-
Notifications
You must be signed in to change notification settings - Fork 7
Situating a FAqT Brick into csv2rdf4lod automation
FAqT Brick talks about how to specify and execute an analysis with:
- A set of evaluation services
- A set of datasets to evaluate
- Performed at different epochs over time
Conceptually, this is exactly what we need to achieve our Linked Open metaData goals. But practically, it has been difficult to work with, share, and replicate.
In contrast, the "source-dataset-version" organization fostered by csv2rdf4lod-automation provides approachable, sharable, and replicable structure.
So, how can we combine the best of both worlds? That's what we try to tackle here.
The organization of a FAqT Brick was designed independently of csv2rdf4lod-automation, but the organization "SDV organization" principles that csv2rdf4lod-automation fosters is compelling within practical applications, so this page explores how a FAqT Brick can live within a data conversion root. As a concrete example, we'll figure out how to use the https://github.com/timrdf/lodcloud project to reproduce http://www.licensius.com/blog/lodlicenses.
First, we need to review the organizing schemes that csv2rdf4lod and DataFAQs use.
csv2rdf4lod organizes datasets by forming a hierarchy out of the following aspects:
- source
- dataset
- version
Using these aspects, we can create the URIs:
- http://datafaqs.tw.rpi.edu/source/epa-gov (a foaf:Organization)
- http://datafaqs.tw.rpi.edu/source/epa-gov/dataset/air-quality-system (an abstract dataset; union of versions)
- http://datafaqs.tw.rpi.edu/source/epa-gov/dataset/air-quality-system/version/2013-Jan-01 (a concrete dataset of triples created from one retrieval of EPA's data files)
A FAqT Brick in DataFAQs also uses three aspects, but they are different. They are also not strictly hierarchical like csv2rdf4lod is.
- epoch - dataset
- faqt - epoch
- faqt - dataset - epoch
Using df: and cr: to distinguish terminology scope, the df:epoch aspect is analogous to cr:version, since each time the FAqT Brick is run we have a new subset of data.
df:dataset is NOT like cr:dataset, since df:dataset is a multi-element dimension in DataFAQS while cr:dataset is just the name of the bucket of data that is being gathered (this is the distinction between metadata and data; DataFAQs does the former and csv2rdf4lod does the latter).
df:faqt does not have an analog in csv2rdf4lod.

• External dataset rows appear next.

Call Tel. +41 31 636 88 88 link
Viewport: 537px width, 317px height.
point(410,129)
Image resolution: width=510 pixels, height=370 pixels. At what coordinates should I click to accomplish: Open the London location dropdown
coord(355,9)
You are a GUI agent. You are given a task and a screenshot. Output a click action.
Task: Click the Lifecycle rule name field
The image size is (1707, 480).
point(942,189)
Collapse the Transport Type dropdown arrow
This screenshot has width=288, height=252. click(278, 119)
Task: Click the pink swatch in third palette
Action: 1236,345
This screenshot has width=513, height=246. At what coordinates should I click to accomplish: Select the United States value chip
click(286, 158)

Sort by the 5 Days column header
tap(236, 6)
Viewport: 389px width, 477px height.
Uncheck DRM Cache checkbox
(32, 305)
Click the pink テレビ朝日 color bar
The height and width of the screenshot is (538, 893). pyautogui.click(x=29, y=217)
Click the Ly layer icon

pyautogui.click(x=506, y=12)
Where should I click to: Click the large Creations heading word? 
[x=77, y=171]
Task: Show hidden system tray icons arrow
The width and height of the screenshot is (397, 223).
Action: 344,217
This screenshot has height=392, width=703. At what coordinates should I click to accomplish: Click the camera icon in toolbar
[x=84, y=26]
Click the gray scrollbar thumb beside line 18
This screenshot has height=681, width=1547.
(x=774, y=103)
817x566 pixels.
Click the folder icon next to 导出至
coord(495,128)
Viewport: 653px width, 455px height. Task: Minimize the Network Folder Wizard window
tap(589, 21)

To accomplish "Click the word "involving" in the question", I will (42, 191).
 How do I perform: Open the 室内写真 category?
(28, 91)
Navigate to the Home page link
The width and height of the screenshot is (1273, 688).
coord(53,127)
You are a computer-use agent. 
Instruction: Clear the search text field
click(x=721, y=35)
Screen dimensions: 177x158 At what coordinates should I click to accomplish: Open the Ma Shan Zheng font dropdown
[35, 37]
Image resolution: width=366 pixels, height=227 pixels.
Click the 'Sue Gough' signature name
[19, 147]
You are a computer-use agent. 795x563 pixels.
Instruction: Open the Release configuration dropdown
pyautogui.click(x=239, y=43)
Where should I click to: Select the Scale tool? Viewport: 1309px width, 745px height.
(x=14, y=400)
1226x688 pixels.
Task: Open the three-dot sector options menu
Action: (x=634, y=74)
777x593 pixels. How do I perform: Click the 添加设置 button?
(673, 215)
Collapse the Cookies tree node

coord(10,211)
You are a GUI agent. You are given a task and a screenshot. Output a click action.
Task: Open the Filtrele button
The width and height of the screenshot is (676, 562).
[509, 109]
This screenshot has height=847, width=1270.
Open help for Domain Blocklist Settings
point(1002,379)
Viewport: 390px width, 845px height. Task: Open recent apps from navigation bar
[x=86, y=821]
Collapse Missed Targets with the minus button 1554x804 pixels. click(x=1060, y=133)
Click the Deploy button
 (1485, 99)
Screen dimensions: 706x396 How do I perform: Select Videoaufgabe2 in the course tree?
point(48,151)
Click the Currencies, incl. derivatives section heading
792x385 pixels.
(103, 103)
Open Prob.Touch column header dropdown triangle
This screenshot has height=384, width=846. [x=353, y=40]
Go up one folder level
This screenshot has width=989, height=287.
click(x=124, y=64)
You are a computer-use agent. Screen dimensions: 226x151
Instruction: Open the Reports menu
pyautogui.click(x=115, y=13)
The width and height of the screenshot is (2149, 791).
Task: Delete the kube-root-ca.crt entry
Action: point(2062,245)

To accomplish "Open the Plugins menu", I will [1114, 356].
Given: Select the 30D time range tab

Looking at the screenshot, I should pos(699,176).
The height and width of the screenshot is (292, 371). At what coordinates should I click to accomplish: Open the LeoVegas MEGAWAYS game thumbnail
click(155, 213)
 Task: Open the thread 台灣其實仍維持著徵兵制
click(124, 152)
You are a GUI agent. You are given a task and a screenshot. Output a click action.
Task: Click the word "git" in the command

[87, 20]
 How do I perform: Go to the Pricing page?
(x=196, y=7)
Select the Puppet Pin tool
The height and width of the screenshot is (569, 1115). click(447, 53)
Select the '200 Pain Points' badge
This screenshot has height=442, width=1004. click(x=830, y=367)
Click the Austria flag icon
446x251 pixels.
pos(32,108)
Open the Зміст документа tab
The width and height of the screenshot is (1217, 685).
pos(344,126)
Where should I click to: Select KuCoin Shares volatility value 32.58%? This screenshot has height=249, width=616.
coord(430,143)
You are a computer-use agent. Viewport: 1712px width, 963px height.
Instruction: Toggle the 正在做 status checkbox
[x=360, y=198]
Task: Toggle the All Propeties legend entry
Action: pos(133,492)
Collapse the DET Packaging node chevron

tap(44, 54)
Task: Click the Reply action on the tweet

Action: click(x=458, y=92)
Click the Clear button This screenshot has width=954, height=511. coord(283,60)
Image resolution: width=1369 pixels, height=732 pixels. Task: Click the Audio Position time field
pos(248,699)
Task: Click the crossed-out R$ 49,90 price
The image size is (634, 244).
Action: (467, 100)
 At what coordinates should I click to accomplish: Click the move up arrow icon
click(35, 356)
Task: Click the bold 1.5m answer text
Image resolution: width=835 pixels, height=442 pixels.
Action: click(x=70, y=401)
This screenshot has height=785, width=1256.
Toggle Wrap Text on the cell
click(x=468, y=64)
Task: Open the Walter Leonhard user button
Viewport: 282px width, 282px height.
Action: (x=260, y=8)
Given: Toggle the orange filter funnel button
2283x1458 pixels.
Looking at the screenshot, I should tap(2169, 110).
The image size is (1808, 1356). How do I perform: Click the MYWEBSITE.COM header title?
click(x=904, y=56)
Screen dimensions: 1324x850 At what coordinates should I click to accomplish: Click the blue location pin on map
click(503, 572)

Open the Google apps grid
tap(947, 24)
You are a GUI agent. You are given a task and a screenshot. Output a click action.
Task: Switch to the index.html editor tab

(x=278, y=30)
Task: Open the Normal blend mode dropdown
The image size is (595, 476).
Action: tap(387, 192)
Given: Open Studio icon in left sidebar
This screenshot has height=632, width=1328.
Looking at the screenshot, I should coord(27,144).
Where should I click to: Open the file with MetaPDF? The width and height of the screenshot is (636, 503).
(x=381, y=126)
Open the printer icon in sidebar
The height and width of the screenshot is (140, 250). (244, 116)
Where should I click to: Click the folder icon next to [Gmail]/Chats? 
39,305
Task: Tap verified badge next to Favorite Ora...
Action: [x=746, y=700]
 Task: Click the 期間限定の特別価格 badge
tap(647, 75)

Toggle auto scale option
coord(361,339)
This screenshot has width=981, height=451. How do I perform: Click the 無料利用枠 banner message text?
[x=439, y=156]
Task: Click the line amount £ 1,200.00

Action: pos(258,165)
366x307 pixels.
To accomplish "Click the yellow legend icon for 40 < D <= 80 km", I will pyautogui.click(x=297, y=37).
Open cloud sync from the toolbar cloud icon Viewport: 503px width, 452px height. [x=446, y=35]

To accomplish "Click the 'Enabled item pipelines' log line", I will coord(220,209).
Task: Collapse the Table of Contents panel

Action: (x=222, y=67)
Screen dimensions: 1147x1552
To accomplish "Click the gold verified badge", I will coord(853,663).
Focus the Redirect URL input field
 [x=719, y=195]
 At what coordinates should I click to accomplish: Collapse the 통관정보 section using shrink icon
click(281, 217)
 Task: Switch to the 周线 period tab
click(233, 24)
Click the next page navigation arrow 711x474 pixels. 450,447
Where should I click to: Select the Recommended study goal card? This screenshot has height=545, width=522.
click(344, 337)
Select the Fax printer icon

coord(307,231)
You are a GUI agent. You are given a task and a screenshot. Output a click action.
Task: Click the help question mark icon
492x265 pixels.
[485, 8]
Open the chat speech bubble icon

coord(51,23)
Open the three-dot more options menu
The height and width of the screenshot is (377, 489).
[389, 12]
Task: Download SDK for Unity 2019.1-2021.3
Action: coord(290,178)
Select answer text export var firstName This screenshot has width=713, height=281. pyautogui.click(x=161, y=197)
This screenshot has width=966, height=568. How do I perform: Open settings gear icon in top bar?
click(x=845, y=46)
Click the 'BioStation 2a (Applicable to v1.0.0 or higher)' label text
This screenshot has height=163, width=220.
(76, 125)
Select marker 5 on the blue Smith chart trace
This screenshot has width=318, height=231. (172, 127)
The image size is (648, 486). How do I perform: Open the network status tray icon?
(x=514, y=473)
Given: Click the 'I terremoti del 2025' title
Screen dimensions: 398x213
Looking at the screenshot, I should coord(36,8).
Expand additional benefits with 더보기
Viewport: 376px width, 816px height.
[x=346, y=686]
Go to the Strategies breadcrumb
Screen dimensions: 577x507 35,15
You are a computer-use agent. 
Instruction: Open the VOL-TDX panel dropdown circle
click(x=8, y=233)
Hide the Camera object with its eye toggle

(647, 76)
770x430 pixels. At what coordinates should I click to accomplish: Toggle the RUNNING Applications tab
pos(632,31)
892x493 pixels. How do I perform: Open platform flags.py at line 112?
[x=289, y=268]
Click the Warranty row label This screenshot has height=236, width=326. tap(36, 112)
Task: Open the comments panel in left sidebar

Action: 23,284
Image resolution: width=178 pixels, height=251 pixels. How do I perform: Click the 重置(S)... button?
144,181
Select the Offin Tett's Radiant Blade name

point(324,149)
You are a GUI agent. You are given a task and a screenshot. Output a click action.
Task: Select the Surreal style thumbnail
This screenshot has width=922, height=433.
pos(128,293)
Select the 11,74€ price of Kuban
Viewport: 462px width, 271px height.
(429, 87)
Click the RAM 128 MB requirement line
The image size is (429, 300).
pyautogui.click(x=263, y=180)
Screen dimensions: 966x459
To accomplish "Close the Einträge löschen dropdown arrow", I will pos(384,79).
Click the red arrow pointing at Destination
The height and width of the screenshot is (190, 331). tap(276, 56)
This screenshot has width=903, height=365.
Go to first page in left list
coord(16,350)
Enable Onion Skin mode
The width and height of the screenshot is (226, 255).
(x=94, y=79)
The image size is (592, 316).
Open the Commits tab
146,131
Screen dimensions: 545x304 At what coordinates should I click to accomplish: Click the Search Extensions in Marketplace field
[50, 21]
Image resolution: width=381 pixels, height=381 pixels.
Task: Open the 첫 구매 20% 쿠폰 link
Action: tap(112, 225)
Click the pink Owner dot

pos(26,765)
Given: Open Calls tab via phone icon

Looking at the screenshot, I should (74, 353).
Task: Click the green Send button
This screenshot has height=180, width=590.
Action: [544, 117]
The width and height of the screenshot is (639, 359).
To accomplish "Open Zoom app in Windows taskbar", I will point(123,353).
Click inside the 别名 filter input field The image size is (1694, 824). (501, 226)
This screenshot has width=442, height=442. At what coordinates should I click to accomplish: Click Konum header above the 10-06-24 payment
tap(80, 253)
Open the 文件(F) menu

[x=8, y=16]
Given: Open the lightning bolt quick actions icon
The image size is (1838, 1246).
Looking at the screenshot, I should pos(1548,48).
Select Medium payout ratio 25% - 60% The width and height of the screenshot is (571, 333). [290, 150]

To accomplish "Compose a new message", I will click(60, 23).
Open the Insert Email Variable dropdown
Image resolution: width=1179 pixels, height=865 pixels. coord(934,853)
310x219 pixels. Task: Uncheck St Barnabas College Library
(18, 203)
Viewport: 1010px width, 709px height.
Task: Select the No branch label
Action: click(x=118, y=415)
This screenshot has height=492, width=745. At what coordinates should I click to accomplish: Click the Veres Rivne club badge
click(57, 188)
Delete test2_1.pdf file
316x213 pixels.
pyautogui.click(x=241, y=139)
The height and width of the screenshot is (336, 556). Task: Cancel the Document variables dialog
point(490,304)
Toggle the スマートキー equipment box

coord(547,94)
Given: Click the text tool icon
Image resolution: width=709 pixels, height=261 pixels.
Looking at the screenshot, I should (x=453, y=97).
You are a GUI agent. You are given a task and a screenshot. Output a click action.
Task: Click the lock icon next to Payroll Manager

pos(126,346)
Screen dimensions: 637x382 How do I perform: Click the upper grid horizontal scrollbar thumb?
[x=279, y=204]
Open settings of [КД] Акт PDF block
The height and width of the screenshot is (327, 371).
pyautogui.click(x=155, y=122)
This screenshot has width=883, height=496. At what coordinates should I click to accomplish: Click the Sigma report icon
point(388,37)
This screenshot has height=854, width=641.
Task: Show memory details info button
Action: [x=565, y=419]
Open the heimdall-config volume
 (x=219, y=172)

Like df:dataset, it is the multi-element dimension of the evaluation service that provides metadata about each of the elements in the df:dataset dimension.
cr:dataset is analogous to the fixed specification of df:dataset and df:faqt.
csv2rdf4lod requires the following aspects, in that order:
- source identifier - this is a short string that names the agent person/organization that provided the dataset. Since <df:dataset, df:faqt> defines our cr:dataset, we are the source organization. For the lodcloud project "us" is the source identifier that we use to name ourselves. So, we'll work within https://github.com/timrdf/lodcloud/tree/master/data/source/us.
-
dataset identifier - this is a short string that the source organization uses to name the set of data that they provide. Since <df:dataset, df:faqt> defines our cr:dataset, we need to choose an identifier for it. In our example, we're reproducing the licensing survey, so we'll choose the string "
how-o-is-lod
" to create https://github.com/timrdf/lodcloud/tree/master/data/source/us/how-o-is-lod. -
version identifier - this is a short string that names the "update/revision/release" of the dataset identified above. Unfortunately, DataFAQs' notion of "version" (df:epoch) is spread throughout a FAqT Brick, so it isn't as easy to follow csv2rdf4lod here. Also, since DataFAQs currently requires that it works from a directory called "
faqt-brick
", we'll choose that as the "all versions" version identifier and create https://github.com/timrdf/lodcloud/tree/master/data/source/us/how-o-is-lod/version/faqt-brick.
Automated creation of a new Versioned Dataset provides some conventions for where to situate triggers that csv2rdf4lod-automation can recognize to automate the reconstruction of a dataset. In DataFAQs, an "epoch.ttl" file sits at the root to specify what evaluations should be performed. This aligns with choosing "faqt-brick
" as the version identifier above, resulting in its placement at https://github.com/timrdf/lodcloud/blob/master/data/source/us/how-o-is-lod/version/faqt-brick/epoch.ttl.